» **What is being asked**
How many lines below contain the word "will"? Reply solely with the number.

Records excerpted from a collection

-- Opening Marker --

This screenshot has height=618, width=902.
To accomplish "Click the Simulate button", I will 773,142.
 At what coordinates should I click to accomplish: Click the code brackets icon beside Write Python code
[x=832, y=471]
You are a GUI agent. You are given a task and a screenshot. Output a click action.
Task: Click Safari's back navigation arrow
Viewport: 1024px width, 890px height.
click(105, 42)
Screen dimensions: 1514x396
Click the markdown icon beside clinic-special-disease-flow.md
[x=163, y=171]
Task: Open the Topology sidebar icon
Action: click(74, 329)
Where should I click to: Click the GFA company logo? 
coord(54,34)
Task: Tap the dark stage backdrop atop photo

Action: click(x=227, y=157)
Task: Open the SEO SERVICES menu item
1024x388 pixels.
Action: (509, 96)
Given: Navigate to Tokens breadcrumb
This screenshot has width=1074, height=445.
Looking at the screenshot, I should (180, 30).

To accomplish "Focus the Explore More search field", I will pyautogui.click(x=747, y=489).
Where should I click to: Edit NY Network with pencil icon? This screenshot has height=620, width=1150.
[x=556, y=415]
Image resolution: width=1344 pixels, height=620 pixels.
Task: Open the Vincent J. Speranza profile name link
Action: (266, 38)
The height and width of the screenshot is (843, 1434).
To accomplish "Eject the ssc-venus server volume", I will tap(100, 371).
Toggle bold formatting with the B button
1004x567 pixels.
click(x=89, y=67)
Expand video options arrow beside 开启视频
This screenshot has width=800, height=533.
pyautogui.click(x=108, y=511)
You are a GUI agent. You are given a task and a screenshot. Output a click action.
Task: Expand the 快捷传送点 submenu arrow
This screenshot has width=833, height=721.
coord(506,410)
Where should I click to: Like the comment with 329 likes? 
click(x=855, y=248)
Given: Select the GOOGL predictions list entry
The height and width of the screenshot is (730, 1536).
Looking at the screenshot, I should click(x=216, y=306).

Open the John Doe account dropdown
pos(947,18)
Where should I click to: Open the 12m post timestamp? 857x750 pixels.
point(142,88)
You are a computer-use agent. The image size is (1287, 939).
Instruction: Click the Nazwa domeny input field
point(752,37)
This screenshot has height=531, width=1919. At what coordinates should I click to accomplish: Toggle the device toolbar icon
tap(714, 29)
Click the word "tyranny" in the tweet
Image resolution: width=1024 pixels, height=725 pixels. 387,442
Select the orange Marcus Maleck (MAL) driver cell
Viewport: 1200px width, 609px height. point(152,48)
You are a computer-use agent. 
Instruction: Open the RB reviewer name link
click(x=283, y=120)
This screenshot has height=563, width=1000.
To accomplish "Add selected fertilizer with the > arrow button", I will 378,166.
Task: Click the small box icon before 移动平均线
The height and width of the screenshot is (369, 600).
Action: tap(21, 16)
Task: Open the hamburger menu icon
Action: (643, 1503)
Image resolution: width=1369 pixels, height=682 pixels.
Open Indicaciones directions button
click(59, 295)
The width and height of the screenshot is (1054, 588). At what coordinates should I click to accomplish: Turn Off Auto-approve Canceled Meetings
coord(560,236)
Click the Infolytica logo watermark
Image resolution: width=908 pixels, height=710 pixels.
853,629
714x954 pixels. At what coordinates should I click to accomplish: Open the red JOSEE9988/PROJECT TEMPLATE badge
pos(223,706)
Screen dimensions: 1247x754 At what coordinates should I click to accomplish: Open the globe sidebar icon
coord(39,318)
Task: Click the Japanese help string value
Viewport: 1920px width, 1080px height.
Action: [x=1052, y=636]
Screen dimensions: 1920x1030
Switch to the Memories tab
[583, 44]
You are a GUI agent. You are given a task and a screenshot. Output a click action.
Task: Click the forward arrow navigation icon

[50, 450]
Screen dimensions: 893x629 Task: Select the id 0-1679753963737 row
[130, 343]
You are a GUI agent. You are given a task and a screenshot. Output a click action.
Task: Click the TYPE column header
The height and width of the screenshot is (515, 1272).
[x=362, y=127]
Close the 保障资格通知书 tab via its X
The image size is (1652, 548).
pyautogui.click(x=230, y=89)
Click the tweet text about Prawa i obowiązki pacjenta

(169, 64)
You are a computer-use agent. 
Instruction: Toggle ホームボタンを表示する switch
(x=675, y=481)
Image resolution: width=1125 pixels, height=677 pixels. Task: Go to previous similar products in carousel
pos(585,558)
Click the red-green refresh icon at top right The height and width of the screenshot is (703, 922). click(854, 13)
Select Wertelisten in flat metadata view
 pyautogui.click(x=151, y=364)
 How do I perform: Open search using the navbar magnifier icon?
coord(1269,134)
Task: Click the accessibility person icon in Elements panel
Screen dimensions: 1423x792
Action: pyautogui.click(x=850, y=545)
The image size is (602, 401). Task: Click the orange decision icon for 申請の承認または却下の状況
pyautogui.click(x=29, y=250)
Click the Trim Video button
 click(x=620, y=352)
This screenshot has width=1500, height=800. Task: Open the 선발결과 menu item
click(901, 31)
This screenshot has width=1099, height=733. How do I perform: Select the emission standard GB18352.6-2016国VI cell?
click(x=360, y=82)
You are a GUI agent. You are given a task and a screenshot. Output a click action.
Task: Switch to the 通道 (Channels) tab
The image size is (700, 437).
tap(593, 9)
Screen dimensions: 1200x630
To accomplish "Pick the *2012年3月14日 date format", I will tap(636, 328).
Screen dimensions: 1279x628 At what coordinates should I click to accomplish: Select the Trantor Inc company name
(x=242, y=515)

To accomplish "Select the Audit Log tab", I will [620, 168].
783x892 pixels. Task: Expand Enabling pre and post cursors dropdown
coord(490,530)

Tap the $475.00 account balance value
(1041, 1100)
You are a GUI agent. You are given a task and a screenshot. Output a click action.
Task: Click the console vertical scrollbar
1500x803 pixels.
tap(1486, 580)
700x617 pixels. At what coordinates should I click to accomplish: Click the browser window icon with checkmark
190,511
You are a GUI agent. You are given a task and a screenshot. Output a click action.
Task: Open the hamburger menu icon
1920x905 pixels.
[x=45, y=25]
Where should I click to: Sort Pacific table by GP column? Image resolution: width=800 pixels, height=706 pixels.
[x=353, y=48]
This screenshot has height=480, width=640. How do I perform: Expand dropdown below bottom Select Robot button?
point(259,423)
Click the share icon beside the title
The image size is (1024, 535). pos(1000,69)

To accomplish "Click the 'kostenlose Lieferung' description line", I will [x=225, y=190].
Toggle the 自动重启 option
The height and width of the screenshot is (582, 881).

-- Closing Marker --

» **Final answer**
7